* **YOUR OBJECTIVE**
Throughout the listing below, copy each line containing "menu".

■ ■ ■

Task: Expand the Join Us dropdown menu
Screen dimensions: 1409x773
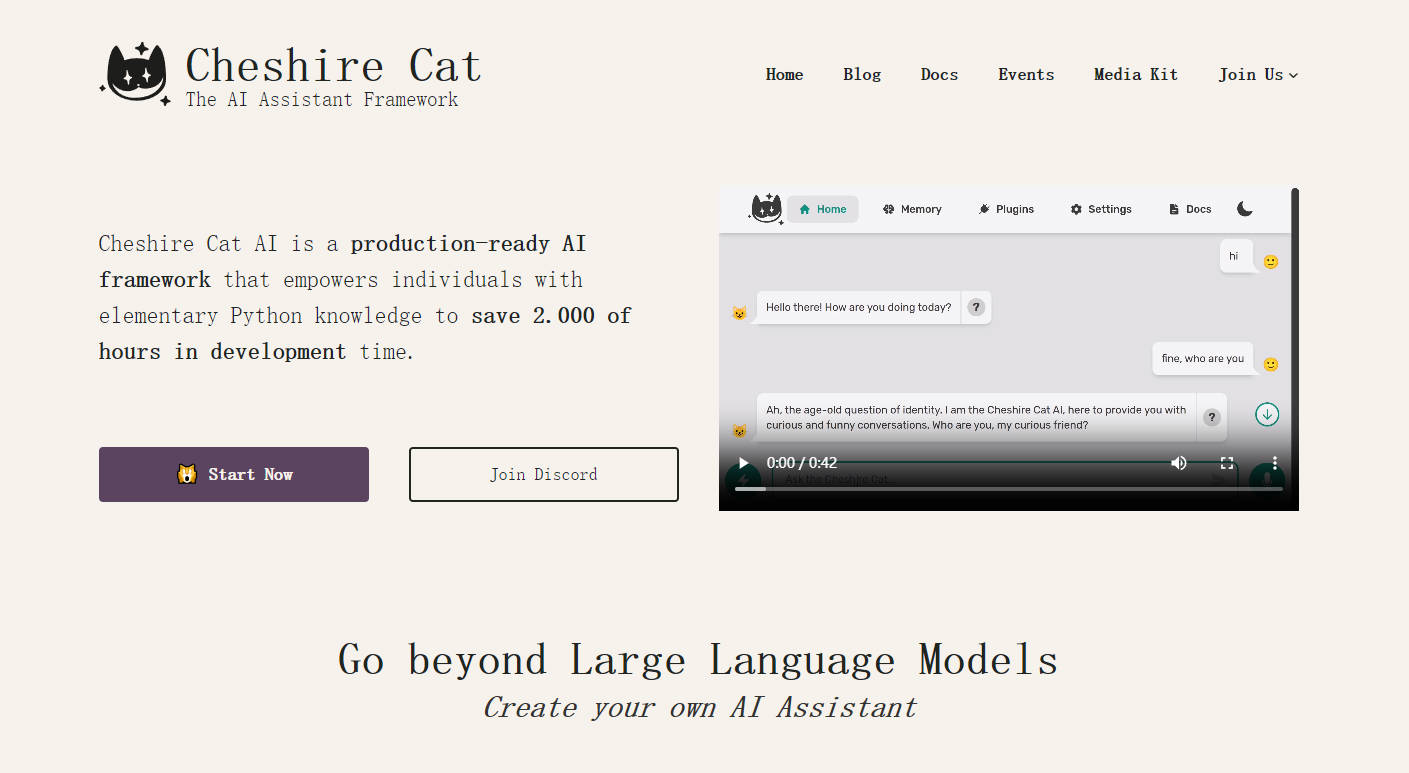Action: 1257,74
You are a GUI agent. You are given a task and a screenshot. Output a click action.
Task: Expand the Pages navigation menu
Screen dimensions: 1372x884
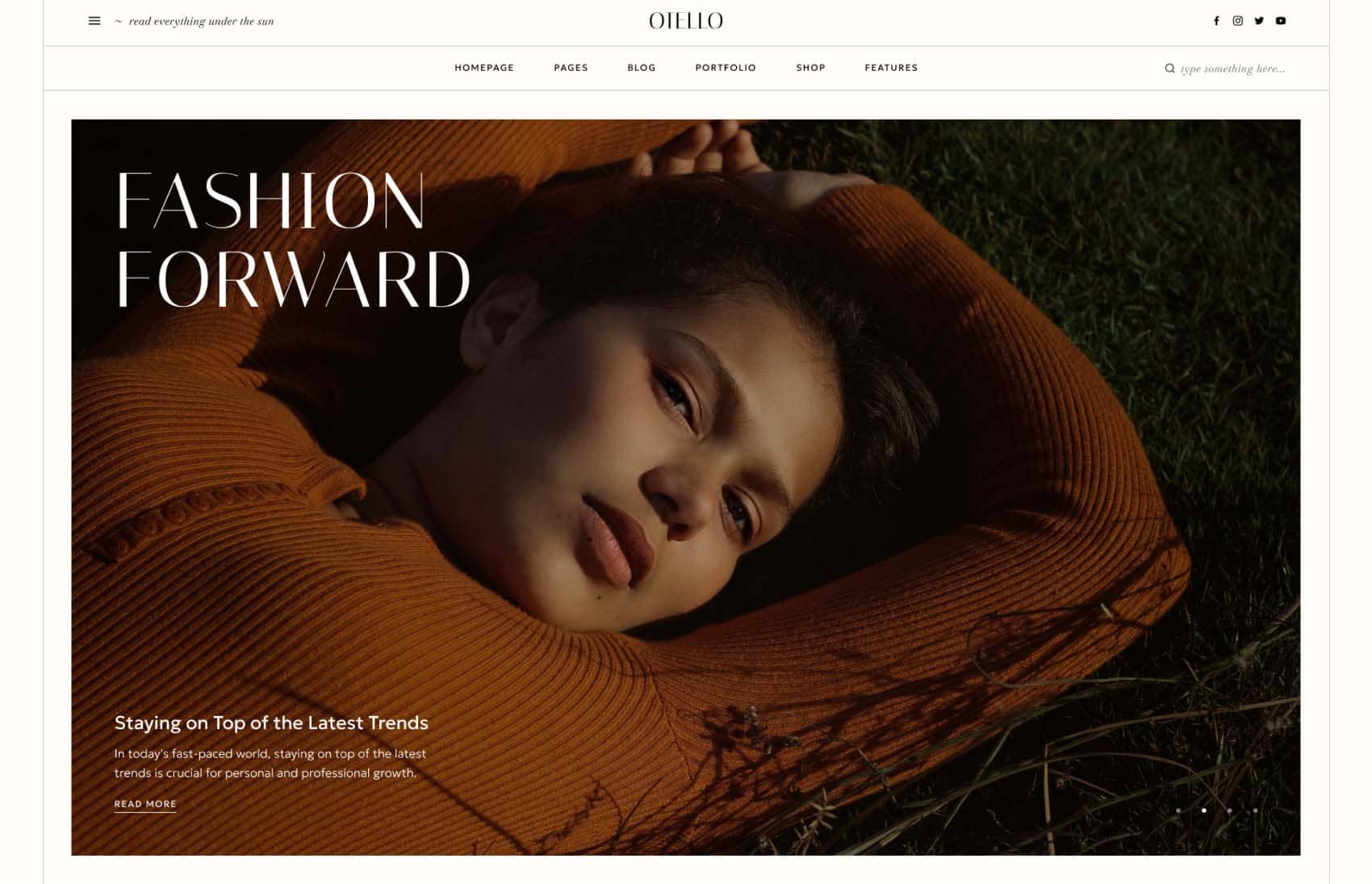click(571, 68)
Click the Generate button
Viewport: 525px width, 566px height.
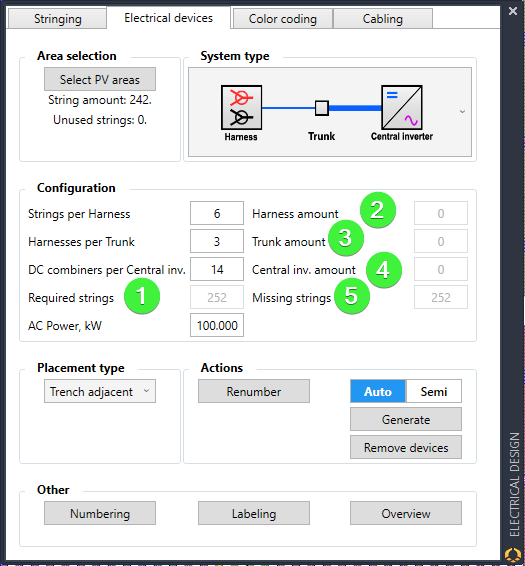[406, 419]
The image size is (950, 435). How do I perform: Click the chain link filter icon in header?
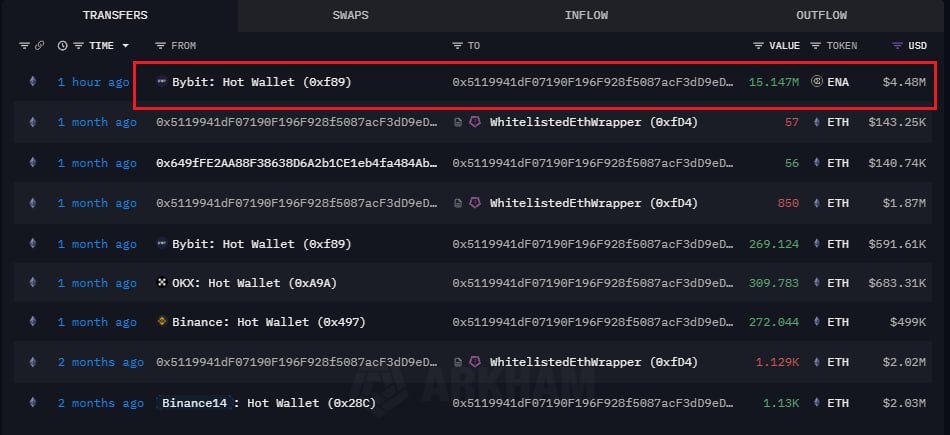(40, 46)
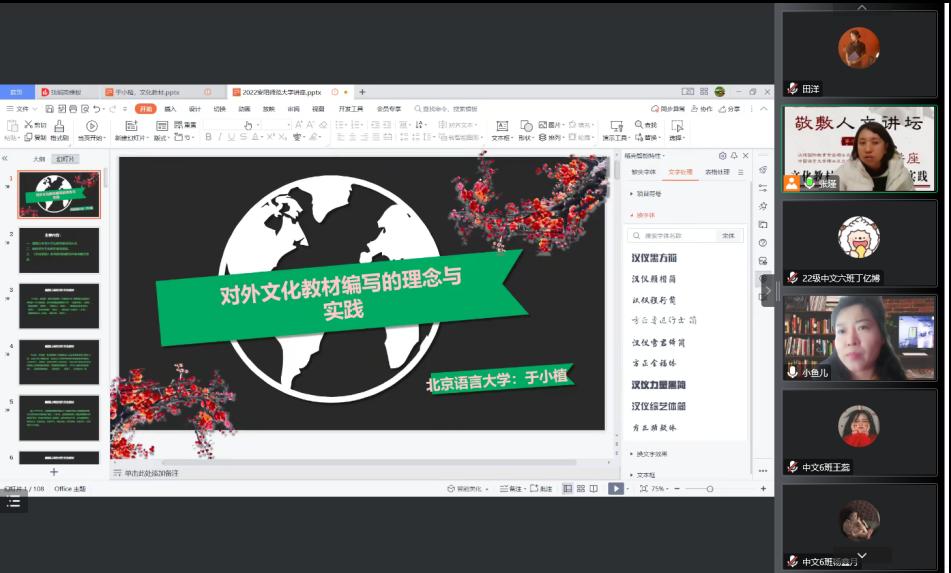The image size is (951, 573).
Task: Click the Undo arrow in quick access bar
Action: [x=96, y=108]
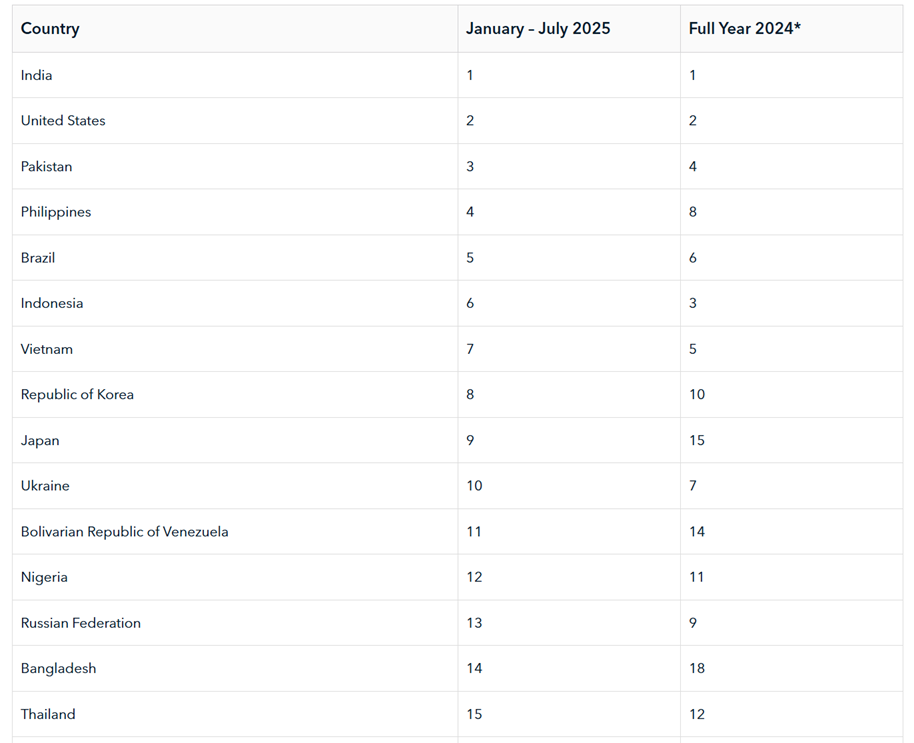The height and width of the screenshot is (743, 914).
Task: Click the Vietnam row label
Action: (47, 349)
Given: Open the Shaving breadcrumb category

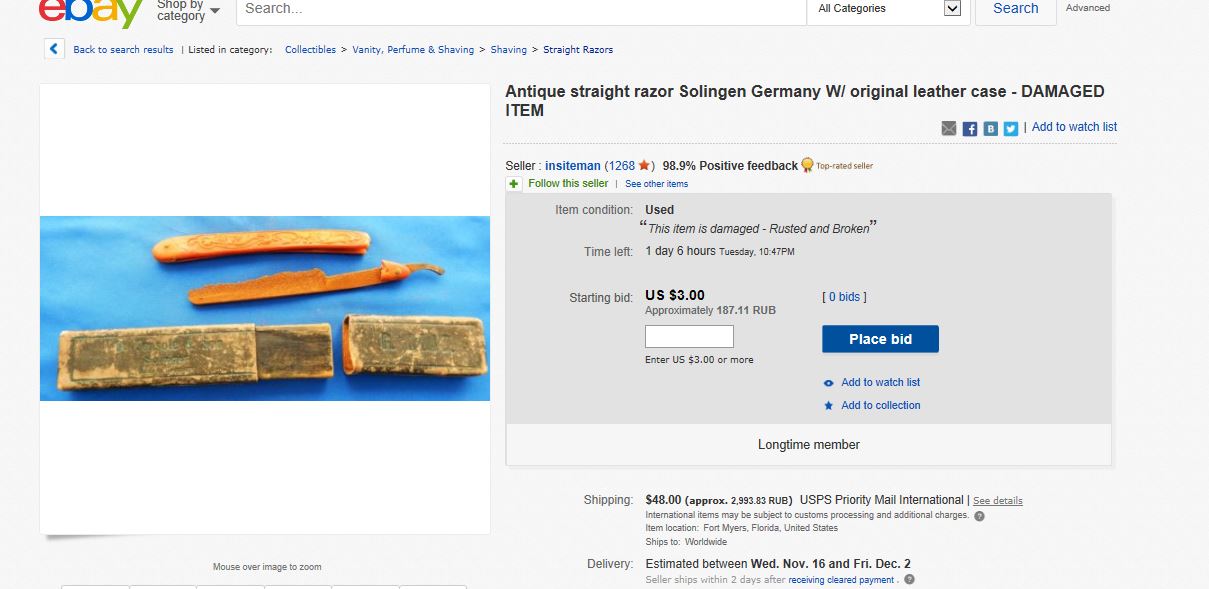Looking at the screenshot, I should point(508,50).
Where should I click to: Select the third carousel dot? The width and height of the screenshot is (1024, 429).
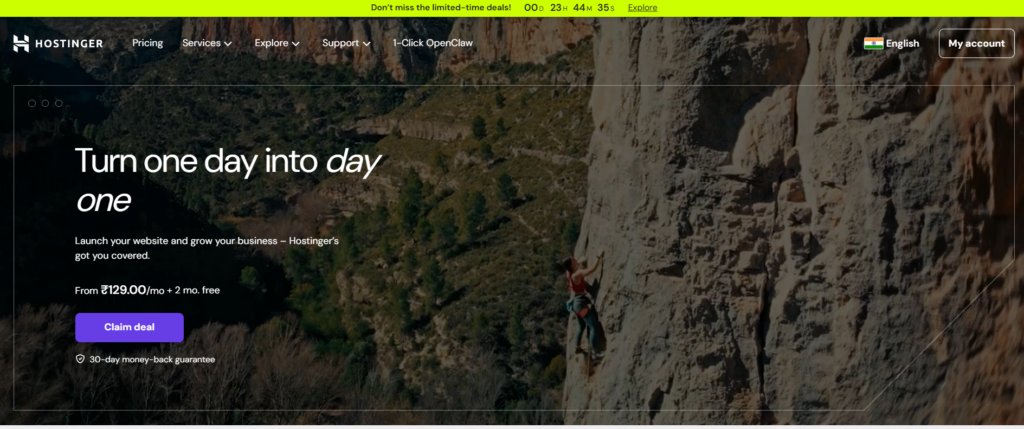(59, 103)
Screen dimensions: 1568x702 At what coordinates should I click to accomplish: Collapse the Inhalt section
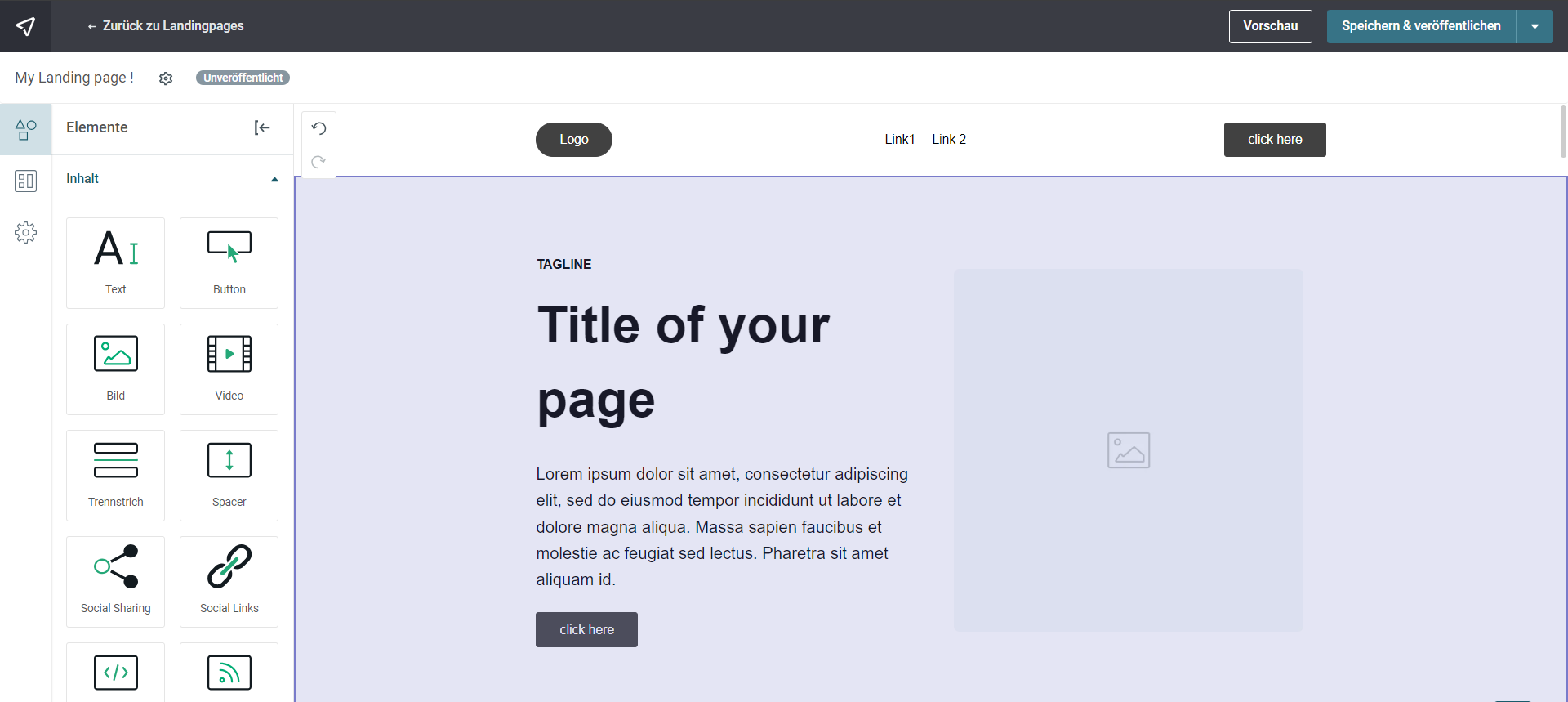(274, 179)
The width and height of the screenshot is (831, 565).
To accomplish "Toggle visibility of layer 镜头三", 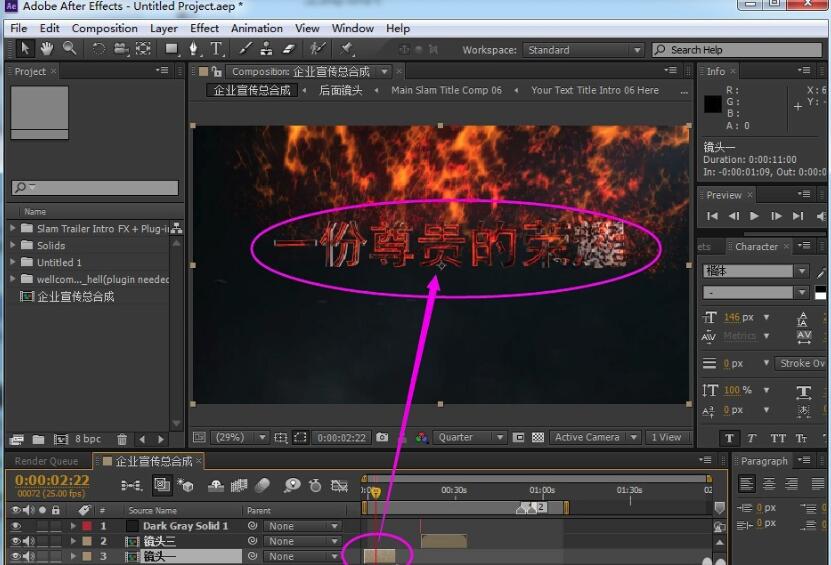I will click(x=15, y=541).
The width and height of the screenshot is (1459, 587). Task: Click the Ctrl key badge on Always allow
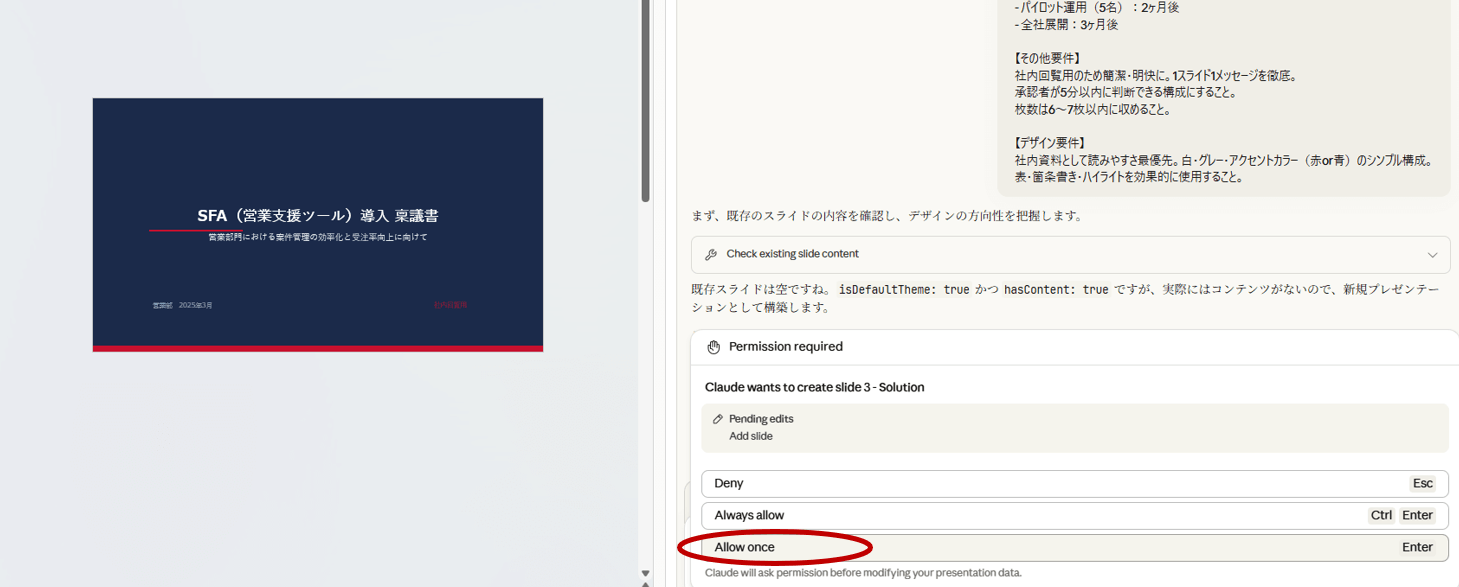click(1381, 516)
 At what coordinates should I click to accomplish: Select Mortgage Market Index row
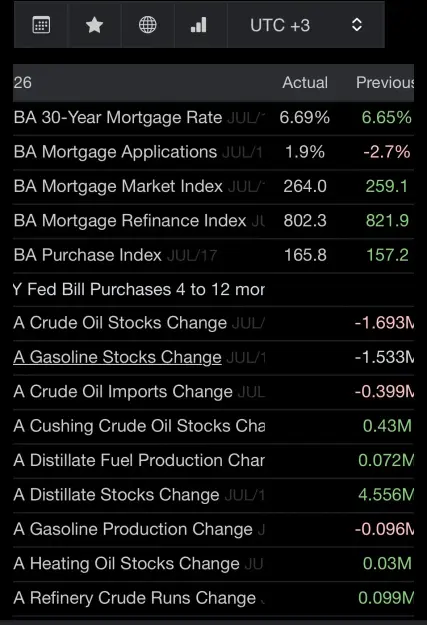pos(213,187)
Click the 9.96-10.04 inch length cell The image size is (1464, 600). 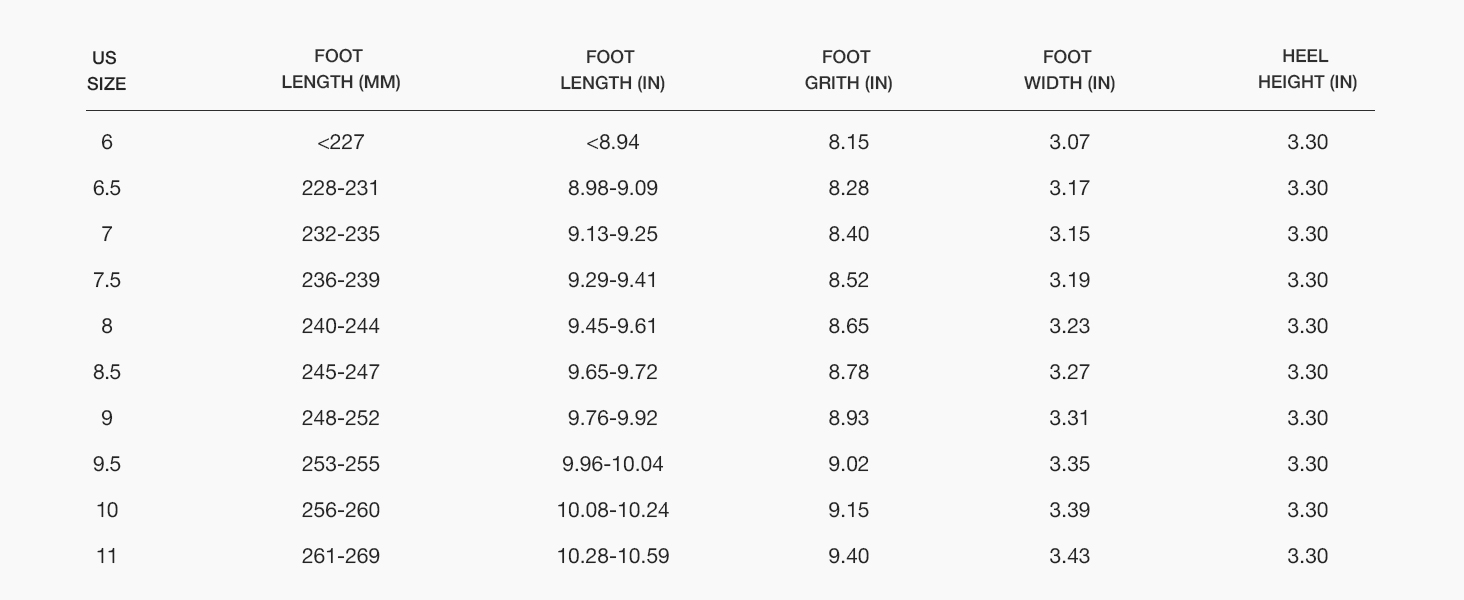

■ ■ ■

* **EXPECTED OUTPUT**
Task: Expand the Join Us dropdown menu
Task: Expand the Pages navigation menu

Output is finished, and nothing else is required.